El Mercader de Incienso, Salim Alafenisch

Un conjunto de cuentos de estilo oriental narrados como una madre los contaría a sus hijos alrededor del fuego. Enriquecedor en cuanto al conocimiento de una cultura y de una forma concreta de narrar. Cuentos con doblez y engaños, que pueden provocar la carcajada del lector o hacerle levantar la ceja de pura incomprensión, según cómo se acerque al texto; se muestra una moral basada en el “todo vale por amor”, sin tener en cuenta las consecuencias de los propios actos. Se puede robar, mentir o ser infiel si es por amor.

Para un lector de vida sedentaria, es toda una iniciación en la vida nómada y el contacto con la naturaleza y los animales, de los que se depende para vivir.
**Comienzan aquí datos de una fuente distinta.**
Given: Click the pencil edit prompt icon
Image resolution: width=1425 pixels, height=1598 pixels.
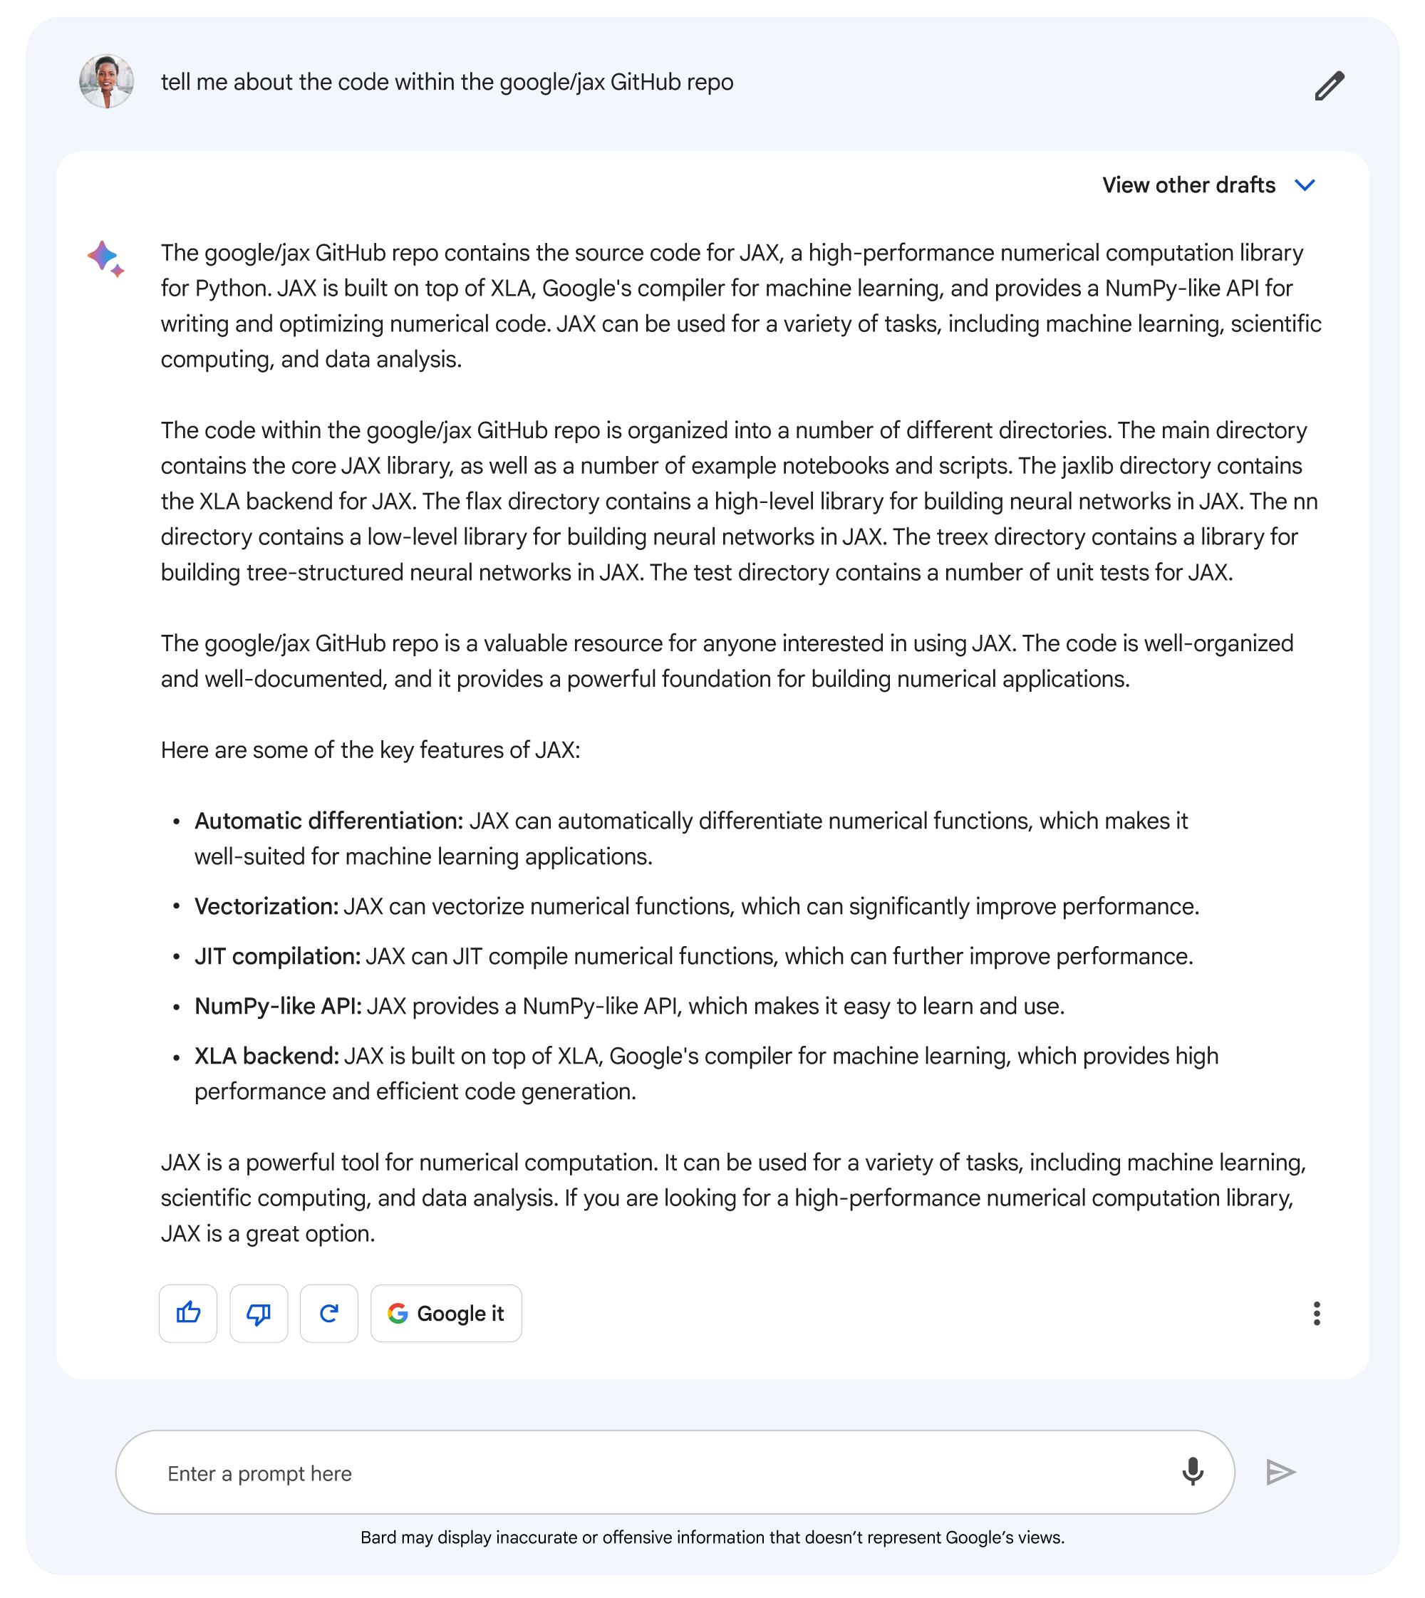Looking at the screenshot, I should coord(1329,85).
No se personalizan sino que se valoran como lo que son: bienes necesarios. Es también llamativa, por la novedad para quien no la conozca, la escala de valores de los bienes en el desierto. Asimismo, se aprecian las arraigadas y fuertes costumbres, especialmente en materia de celebraciones. Puede hacer mirar atrás y llorar por las tradiciones y costumbres perdidas en las grandes ciudades. Se agradece esta velada invitación a reflexionar.

Mirado en clave feminista, nefasto de forma, pero las mujeres son siempre las más listas de estos relatos, a pesar del modo en que, externamente, viven. No queda duda de que saben vivir, saben manejar los modos para salirse con la suya. Un claro ejemplo de que las apariencias engañan.

Un libro que me alegro de haber leído pero que no recomendaría ni volvería a leer. Me quedo con la naturalidad con la que relata, propia de un entorno en el que se narra, donde el relato es parte del día a día, un arte que se lleva con sencillez y se domina como un maestro. El contador de historias.